Freedom Mortgage Corp. Facing Class Action Over Alleged ‘Pay-to-Pay’ Fees on Mortgage Payments
Last Updated on April 29, 2020
Urbina et al. v. Freedom Mortgage Corporation
Filed: October 16, 2019 ◆§ 1:19-cv-01471-LJO-JLT
A lawsuit claims that Freedom Mortgage Corporation’s alleged “pay-to-pay” fees on mortgage payments violate state and federal law.
California
A proposed class action lawsuit claims that Freedom Mortgage Corporation (FMC) has violated state and federal debt collection laws by charging “pay-to-pay” fees for online and over-the-phone mortgage payments.
The lead plaintiffs, who took out a mortgage loan with FMC in August 2016, claim they attempted to make multiple electronic payments on their mortgage and were assessed a $15 pay-to-pay fee each time. The lawsuit argues that these fees were not authorized by the plaintiffs’ deed of trust and were therefore unlawful under state and federal debt collection law.

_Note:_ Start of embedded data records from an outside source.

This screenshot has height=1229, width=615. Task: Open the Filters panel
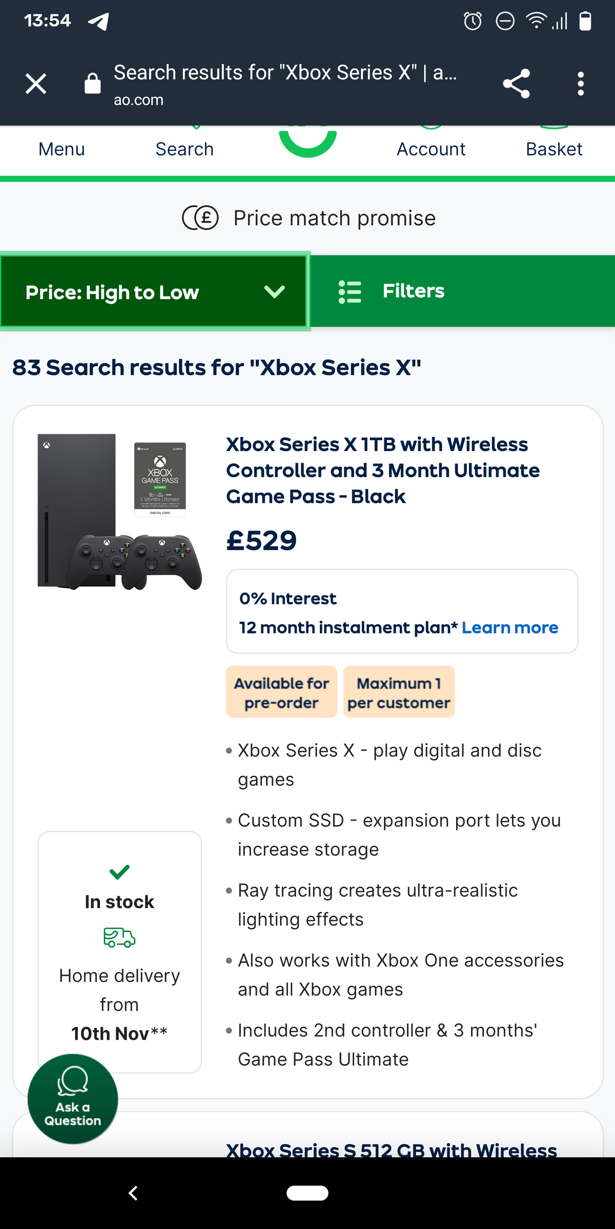click(462, 291)
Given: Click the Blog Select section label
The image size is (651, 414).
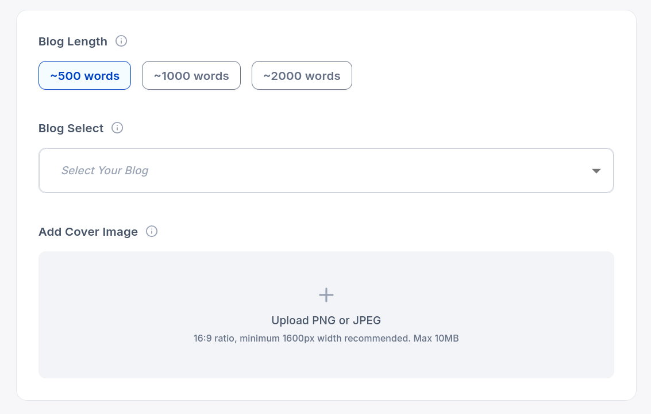Looking at the screenshot, I should pyautogui.click(x=71, y=128).
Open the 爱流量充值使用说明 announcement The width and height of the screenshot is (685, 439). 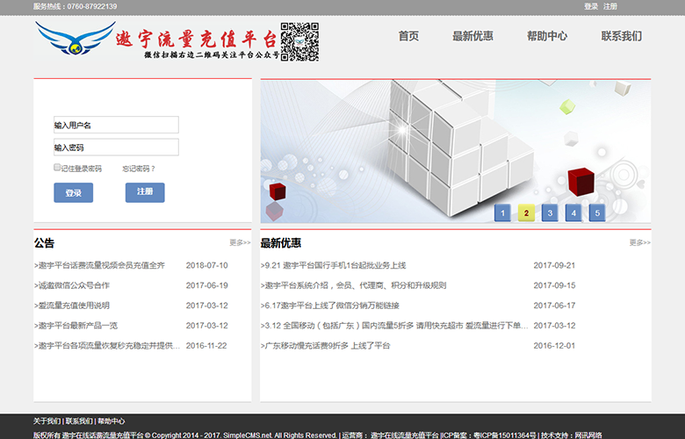click(x=73, y=306)
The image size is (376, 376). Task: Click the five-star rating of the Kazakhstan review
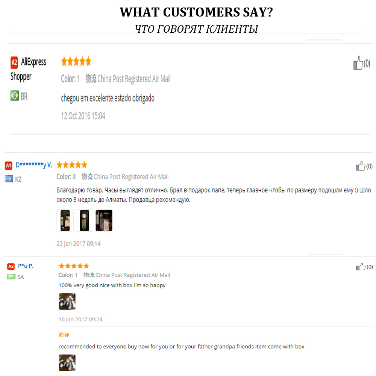point(72,165)
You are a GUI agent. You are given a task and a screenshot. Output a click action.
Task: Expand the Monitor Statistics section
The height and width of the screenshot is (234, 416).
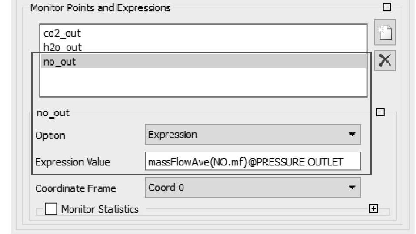pyautogui.click(x=373, y=209)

The case stresses that the Fair Debt Collection Practices Act (FDCPA) prohibits lenders from collecting “any amount” of debt “unless such amount is expressly authorized by the agreement creating the debt or permitted by law.”
Moreover, according to the case, loans made by the defendant are insured against default by the Federal Housing Administration (FHA). In order to maintain FHA protection, the lawsuit states, a lender must abide by Department of Housing and Urban Development (HUD) regulations. The complaint claims that HUD regulations do not allow for pay-to-pay fees to be charged by FHA-approved entities such as the defendant.

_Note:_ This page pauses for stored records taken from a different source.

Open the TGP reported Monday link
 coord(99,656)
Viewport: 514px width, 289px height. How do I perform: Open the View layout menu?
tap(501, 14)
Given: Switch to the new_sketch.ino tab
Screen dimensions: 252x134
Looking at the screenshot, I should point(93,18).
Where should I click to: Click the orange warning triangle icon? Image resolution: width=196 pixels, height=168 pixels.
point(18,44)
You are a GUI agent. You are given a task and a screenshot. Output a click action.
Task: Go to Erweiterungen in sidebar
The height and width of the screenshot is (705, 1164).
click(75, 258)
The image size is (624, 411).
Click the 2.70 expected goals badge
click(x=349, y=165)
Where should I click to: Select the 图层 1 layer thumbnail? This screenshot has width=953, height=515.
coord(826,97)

The case goes on to claim that even if pay-to-pay fees were expressly allowed, the defendant’s fees would still violate FHA regulations. For fees that are explicitly permitted under the FDCPA, the complaint states, FHA rules “permit passing along to borrowers only the lender’s actual costs for offering the service.” The complaint argues that the defendant charges more than enough to cover its costs for processing online or over-the-phone payments, however, and pockets the remainder as profit.

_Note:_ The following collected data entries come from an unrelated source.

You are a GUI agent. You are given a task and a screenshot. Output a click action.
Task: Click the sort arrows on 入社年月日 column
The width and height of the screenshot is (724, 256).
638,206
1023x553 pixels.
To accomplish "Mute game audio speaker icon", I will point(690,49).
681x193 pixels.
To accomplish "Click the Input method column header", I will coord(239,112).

“Here, FMC charges borrowers between $10.00-$15.00 for making their mortgage payments online or over the phone,” the lawsuit reads. “On information and belief, the vast majority of that fee is pure profit for FMC.”
The suit seeks the restoration of all money improperly collected by the defendant in the form of pay-to-pay fees. The proposed class may include all persons with a California address who paid FMC a fee for making loan payments by phone or online during the statute of limitations.